Il governatore lo aveva già dichiarato a gennaio senza mezzi termini: «E’ nostra intenzione procedere ad una chiamata per verificare se c’è interesse ad acquistare l’ampio patrimonio immobiliare inutilizzato di cui disponiamo. Stiamo parlando di un valore di 500 milioni di euro per la parte sanitaria e di 150 milioni per quella di proprietà della Regione” . E poi offrendo una giustificazione peggiore del male aveva aggiunto:  «Non ci guida l’esigenza di ripianare un bilancio che è in pareggio, ma il buon senso del buon padre di famiglia che decide di alienare i beni inutilizzati e in qualche caso degradati. Utilizzeremo l’eventuale ricavato per investire nella sanità, nell’assetto idrogeologico, in opere pubbliche, in cultura».

Già, ma quale tipo di cultura si potrà mai  promuovere, ci domandiamo, svendendo, cartolarizzando, mettendo all’asta il patrimonio pubblico come ai tempi della finanza creativa di Tremonti e Berlusconi?  Sperando ancora  che arrivi  una risposta sensata , se nonda parte del governo della  democratica Toscana almeno dai singoli Comuni, intanto,  per farsi un’idea più precisa di quale potrebbe essere l’entità del danno provocato da questa “alienazione”, si può consultare la mappa della svendita.

Si scoprirà così che  la Regione Toscana è pronta  a cedere la trecentesca Villa Fabbricotti , (dove morì Paolina Bonaparte), trasformata in una sontuosa villa all’epoca in cui Firenze era capitale d’Italia e che può vantare un parco  sulla collina di Montughi, pieno di alberi secolari,  ma anche una dimora medicea come Villa La Quiete sulle colline di Careggi. Fra i beni in venduta c’è parte del  parco di San Salvi, l’ex manicomio da dove il poeta Dino Campana scriveva le sue lettere a Sibilla Aleramo, ma soprattutto, polmone verde di Firenze dove gruppi teatrali come Chille de la Balanza  hanno svolto un lavoro ventennale facendone un luogo vivo,  in cantiere delle arti  che non chiudeva mai i battenti neanche a ferragosto.

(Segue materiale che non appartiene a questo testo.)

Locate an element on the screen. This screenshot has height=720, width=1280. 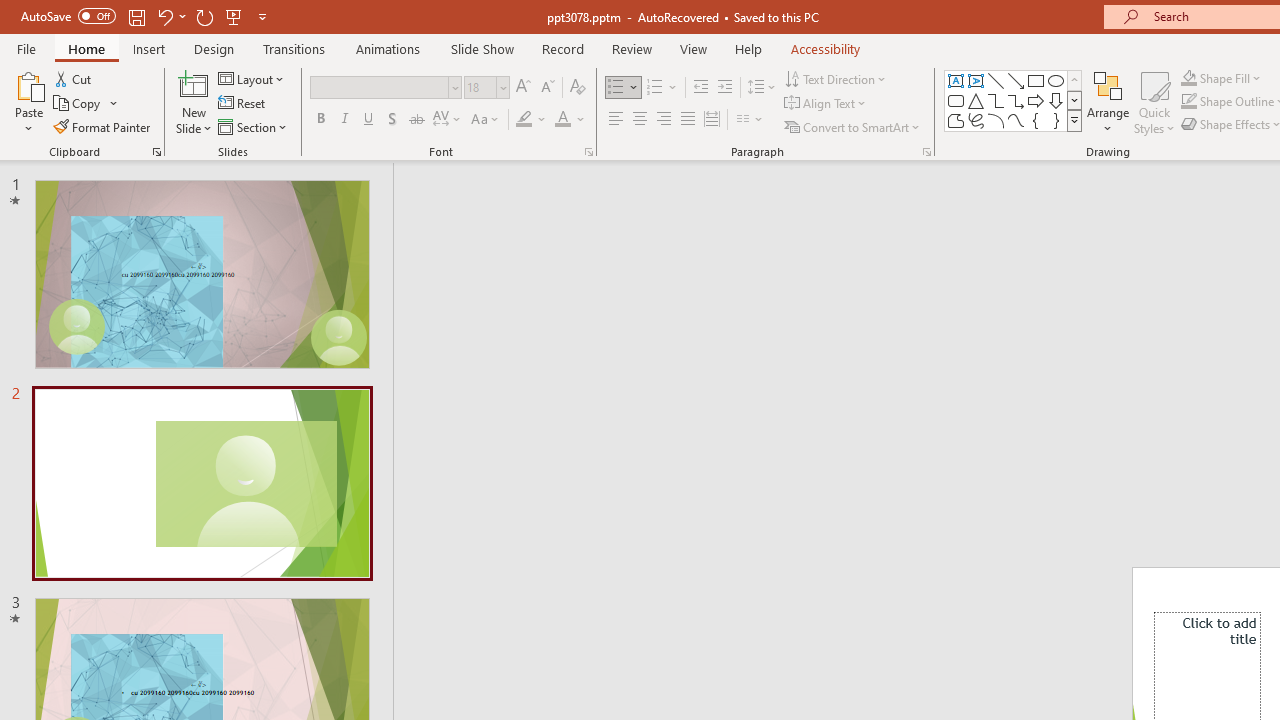
Arc is located at coordinates (996, 120).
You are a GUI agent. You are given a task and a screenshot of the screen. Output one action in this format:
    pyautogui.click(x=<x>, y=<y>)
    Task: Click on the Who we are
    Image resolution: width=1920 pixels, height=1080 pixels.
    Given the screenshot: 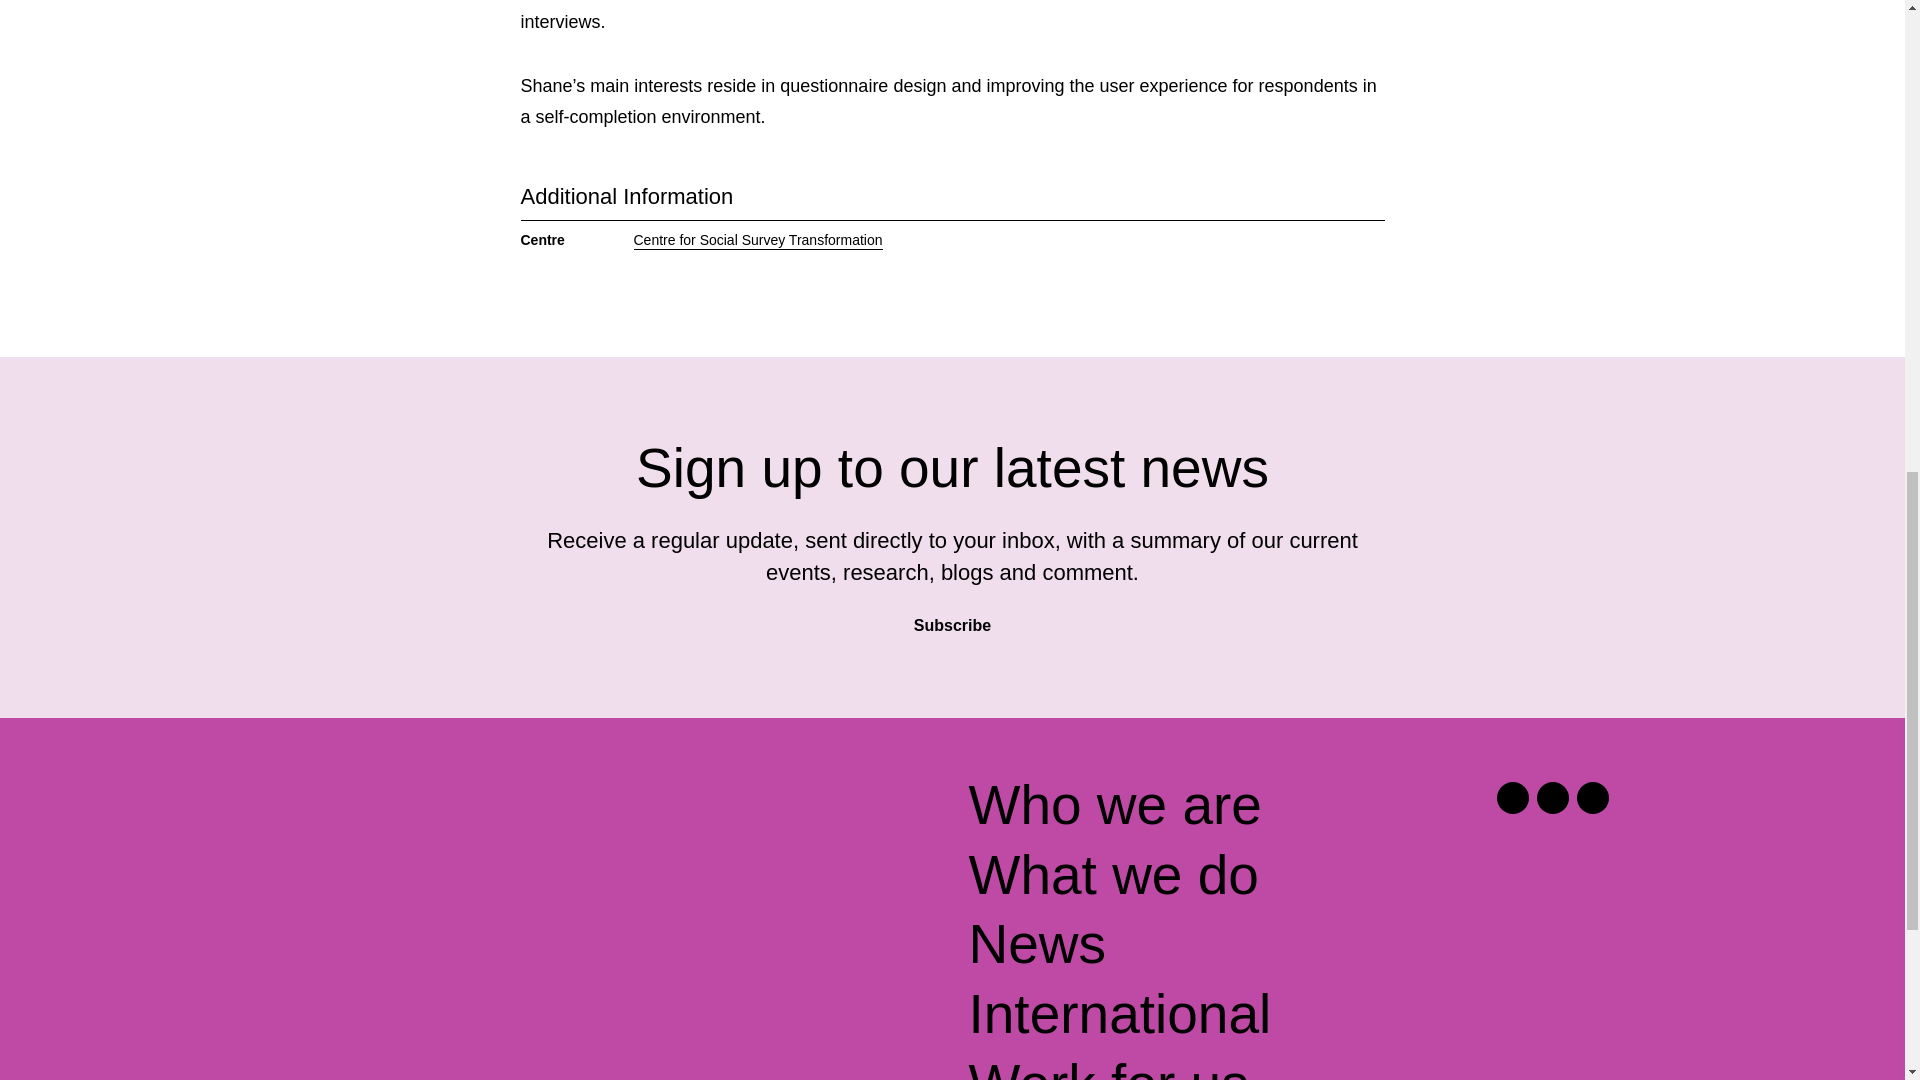 What is the action you would take?
    pyautogui.click(x=1114, y=806)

In questo modo si porterebbe a compimento un processo avviato nel 2012 dalla Giunta comunale di Firenze (allora l’attuale sindaco Nardella era vicesindaco)  che aveva approvato il protocollo per la variante urbanistica a destinazione residenziale privata di due terzi dell’area dell’Asl di San Salvi.  Facendo calare il sipario su ogni progetto di recupero, valorizzazione e salvataggio della memoria, dei luoghi storici e del verde Inoltre potrebbero presto finire all’incanto l’ex ospedale Meyer, Palazzo Bastogi vicinissimo a piazza Duomo, le Poste Nuove di un maestro dell’architettura come Giovanni Michelucci, autore anche della stazione di Santa Maria Novella. E poi l’ospedale  antico di Fiesole e gli ex sanatori con vista su Monte Morello. Nella lucchesia a rischio è anche l’ex Ospedale psichiatrico di Maggiano, quello delle Libere donne di Magliano di Mario Tobino, oggi sede della Fondazione intitolata allo scrittore. Questi sono solo alcuni esempi.

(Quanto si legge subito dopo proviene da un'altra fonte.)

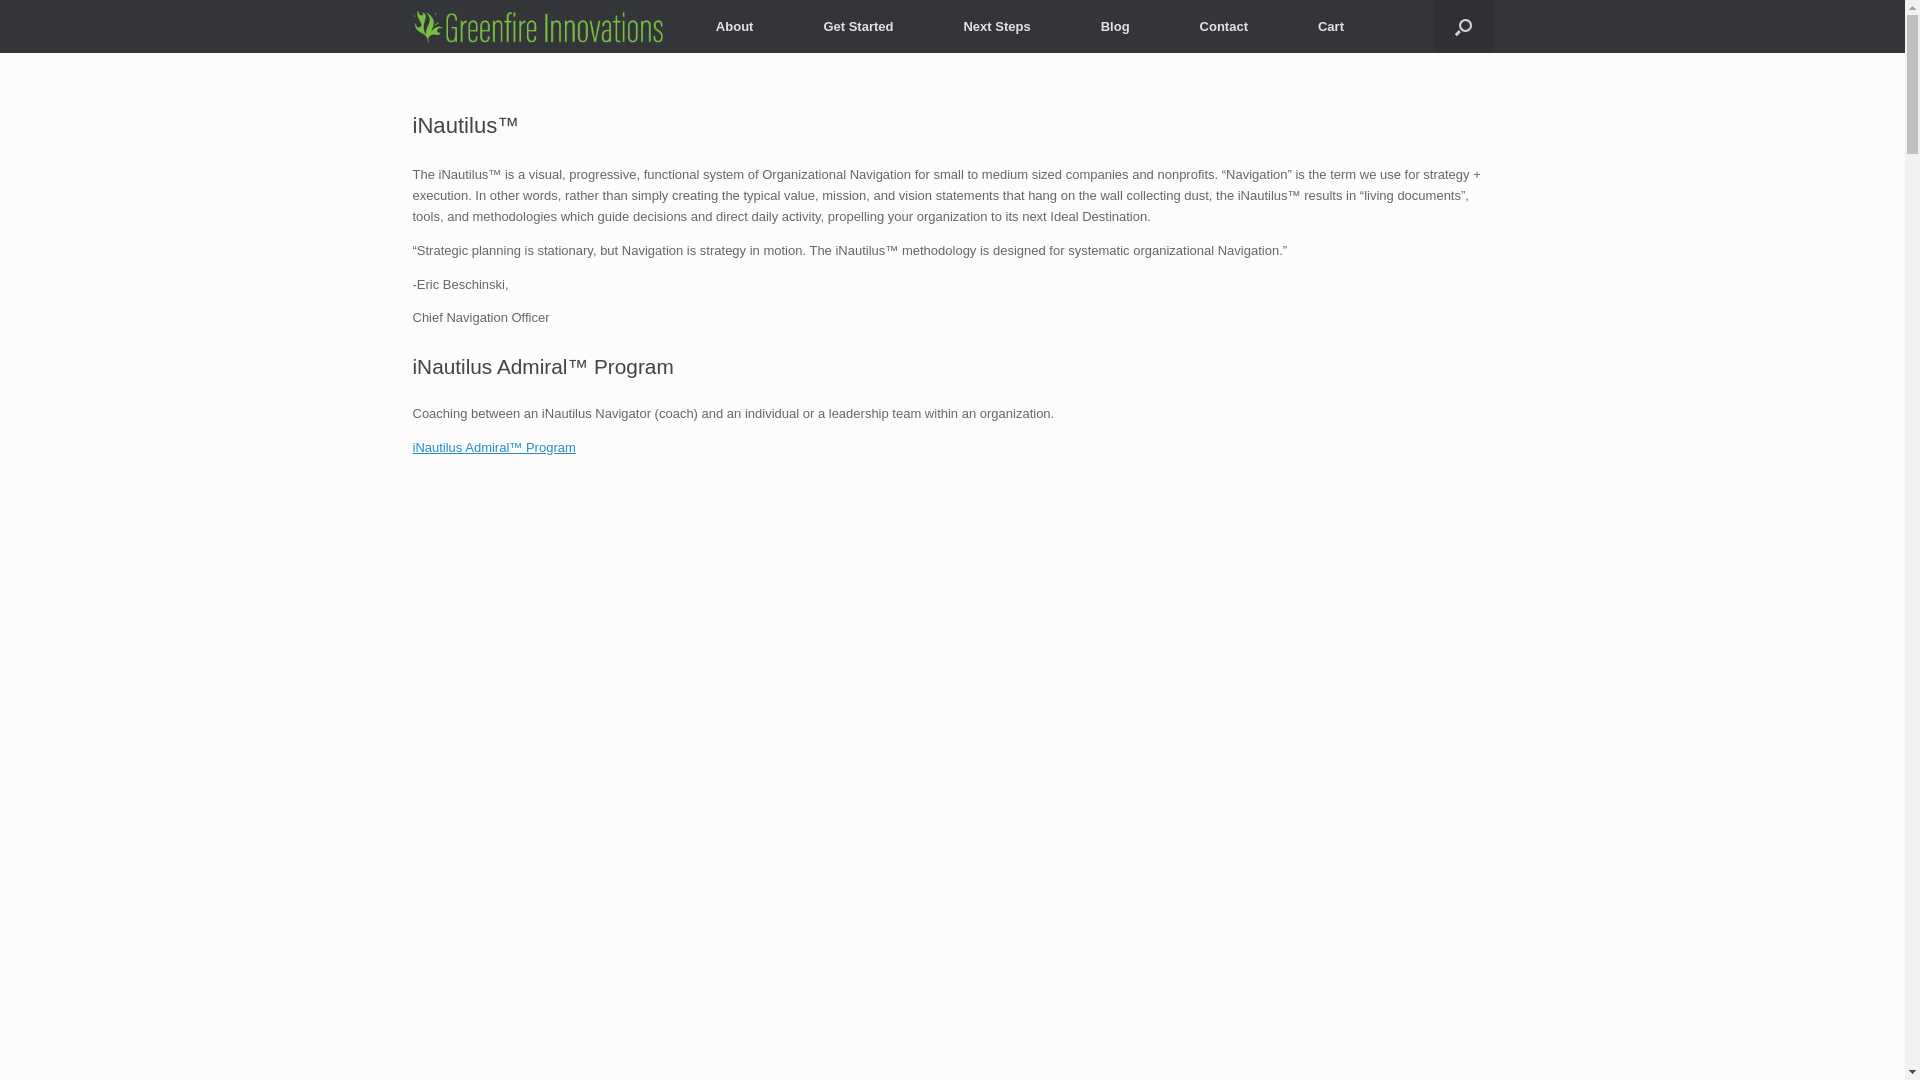  What do you see at coordinates (1115, 26) in the screenshot?
I see `Blog` at bounding box center [1115, 26].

E se la Regione toscana pensa a disfarsi del beni immobili di pregio che gli appartengono figurasi se vorrà  salvare su quelli messi all’asta da privati e che invece meriteribbero un investimento da parte del governo locale e dello Stato nell’interesse di tutti. Pensiamo per esempio alla  villa nel Chianti, ( nota come torrino di Michelangelo) a metà strada fra Firenze e Siena, che Michelangelo Buonarroti comprò nel 1549  e che oggi è in vendita per 7,451,715 euro o a quel gioiello di archittura in stile moresco che è il Castello di Sammezzano che a marzo tornerà a l’asta a prezzo ribassato.